>> Start DOCUMENT TEXT

TOOHEY J:  Where is the fourth?

MR HIDDEN: 

I am sorry, Your Honour, I am considering at this stage - as we are considering the pre-trial

application - the evidence relating to all seven
complainants.
TOOHEY J:  So you say there was one complainant whose

evidence indicated an Australian voice?

MR HIDDEN:  No, four, Your Honour; four complainants.
TOOHEY J:  Putting the three to one side which I have just

mentioned, the other was one in respect of whom a

verdict of guilty was found.

MR HIDDEN:  Your Honour, two of the complainants who spoke

of a foreign accent were the subject of verdicts by

direction. The third complainant who could not

comment on the accent one way or the other was

acquitted by the jury.

McHUGH J:  Did she not describe his voice as "ethnic"?
MR HIDDEN:  She did initially, it seems, to the police,

Your Honour, but then resiled from that before

committal and said, "I could not say it is ethnic.

All I could say it was distorted and a whisper, and

I cannot say whether - - -

McHUGH J: 

Well that was subject to the acquittals by the jury on counts 11, 12 and 13, were they not?

MR HIDDEN:  Yes, Your Honour. That was Ms Halford.

BRENNAN J: 

Mr Hidden, no doubt we could look at your chart to answer these questions, but could I ask you

first what is the special leave point that you are
making in regard to this?
MR HIDDEN:  The point is this, Your Honour. In effect,

His Honour was aware of those differences, he was aware of the dissimilarities between the accounts

of the different complainants and, in particular,

the significant dissimilarity and description of

the voice but said, in effect, "The evidence in the

trial might explain these. There may be

inaccuracies in the women's description", and in

particular at page 248 he said at line 3:

I think that they -

Hunter 15/11/90

meaning the jury -

would be entitled to accept that some mistakes
were made, to be aware that voices can be

disguised, but to accept the accuracy of the

general descriptions of a man of something

less than middle-age but of noticeable

strength and muscularity.

Now, Your Honours, the Court of Criminal Appeal

itself - - -

BRENNAN J:  What is the point you are making, Mr Hidden?

>> End DOCUMENT TEXT

▶ _SHORT PROBLEM_:
Decide whether each of these statements agrees with the hearing transcript above. Answer yes or no, and quote the transcript's deciding words: (a) Mr Hidden says four complainants gave evidence indicating an Australian voice; (b) the complainant who could not comment on the accent was found guilty by the jury; (c) the judge's remark that Mr Hidden cites appears on page 248.

>> Start DATASET EXCERPTS

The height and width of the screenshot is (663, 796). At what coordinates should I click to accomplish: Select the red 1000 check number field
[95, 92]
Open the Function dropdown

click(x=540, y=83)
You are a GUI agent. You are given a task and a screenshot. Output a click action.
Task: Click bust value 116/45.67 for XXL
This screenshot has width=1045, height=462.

>> End DATASET EXCERPTS
>> Start DATASET EXCERPTS

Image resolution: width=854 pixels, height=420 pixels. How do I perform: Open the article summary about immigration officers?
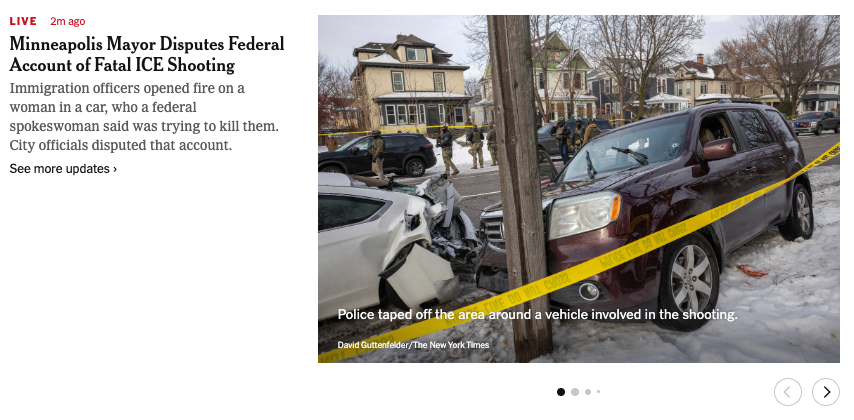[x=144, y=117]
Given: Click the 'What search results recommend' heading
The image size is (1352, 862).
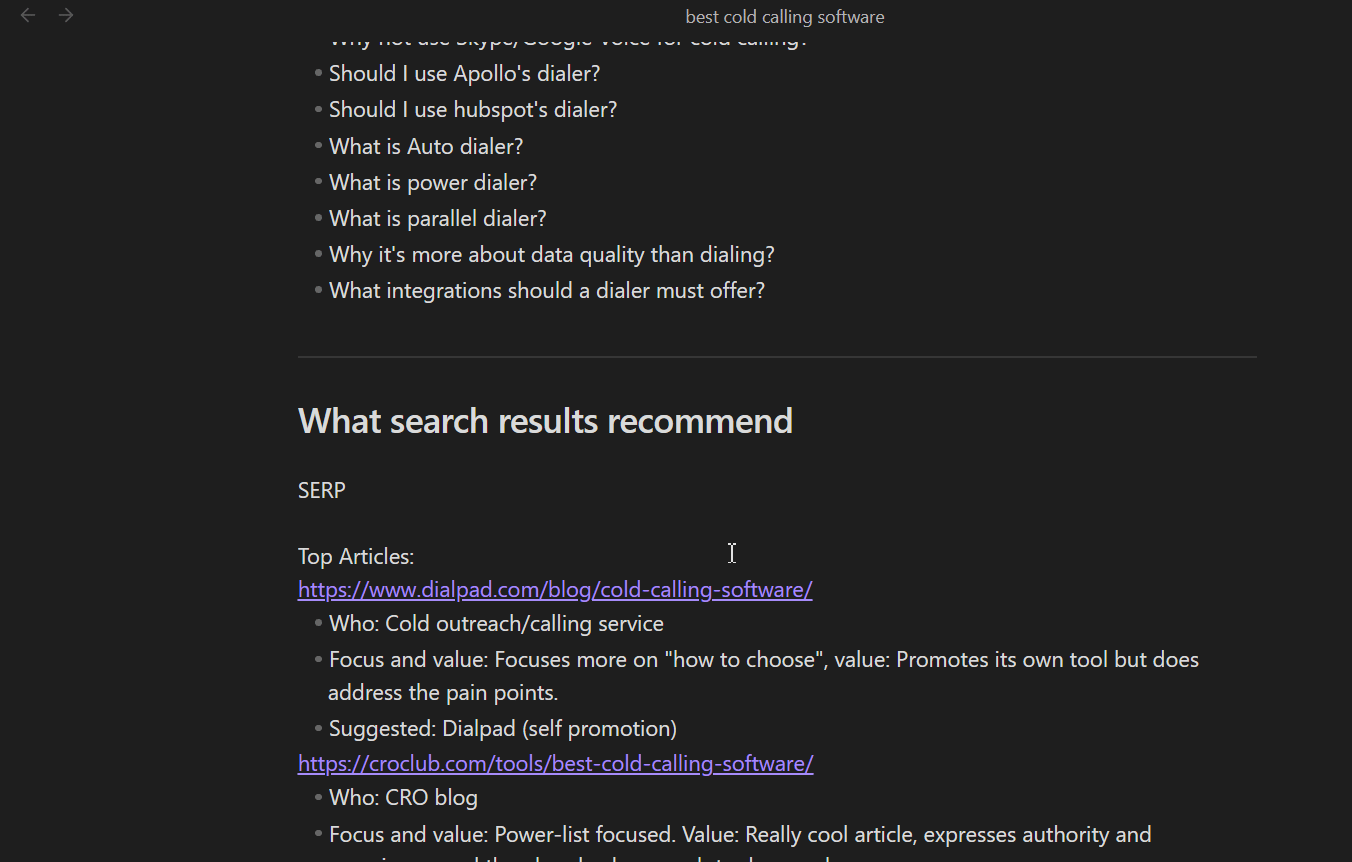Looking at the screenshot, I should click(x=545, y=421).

>> End DATASET EXCERPTS
>> Start DATASET EXCERPTS

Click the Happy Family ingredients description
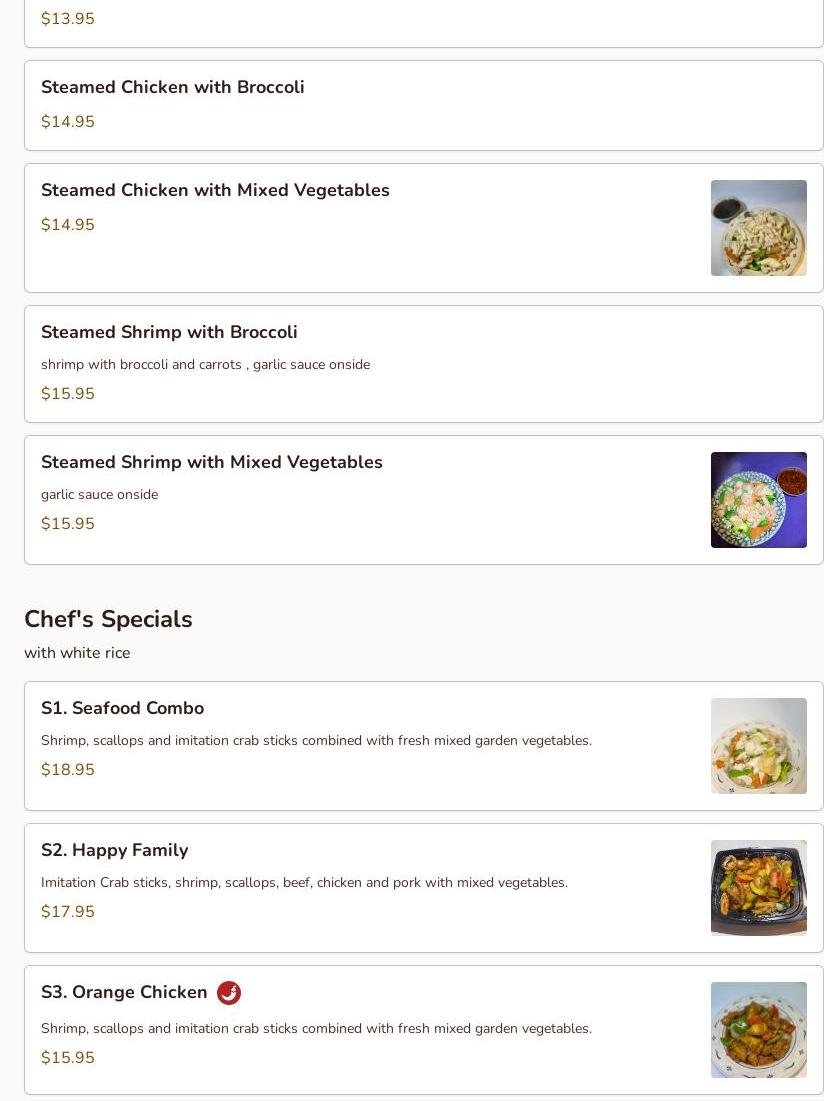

>> End DATASET EXCERPTS

▶ _WRITTEN REPLY_:
(a) Yes: "No, four, Your Honour; four complainants."
(b) No: "The third complainant who could not comment on the accent one way or the other was acquitted by the jury."
(c) Yes: "in particular at page 248 he said at line 3"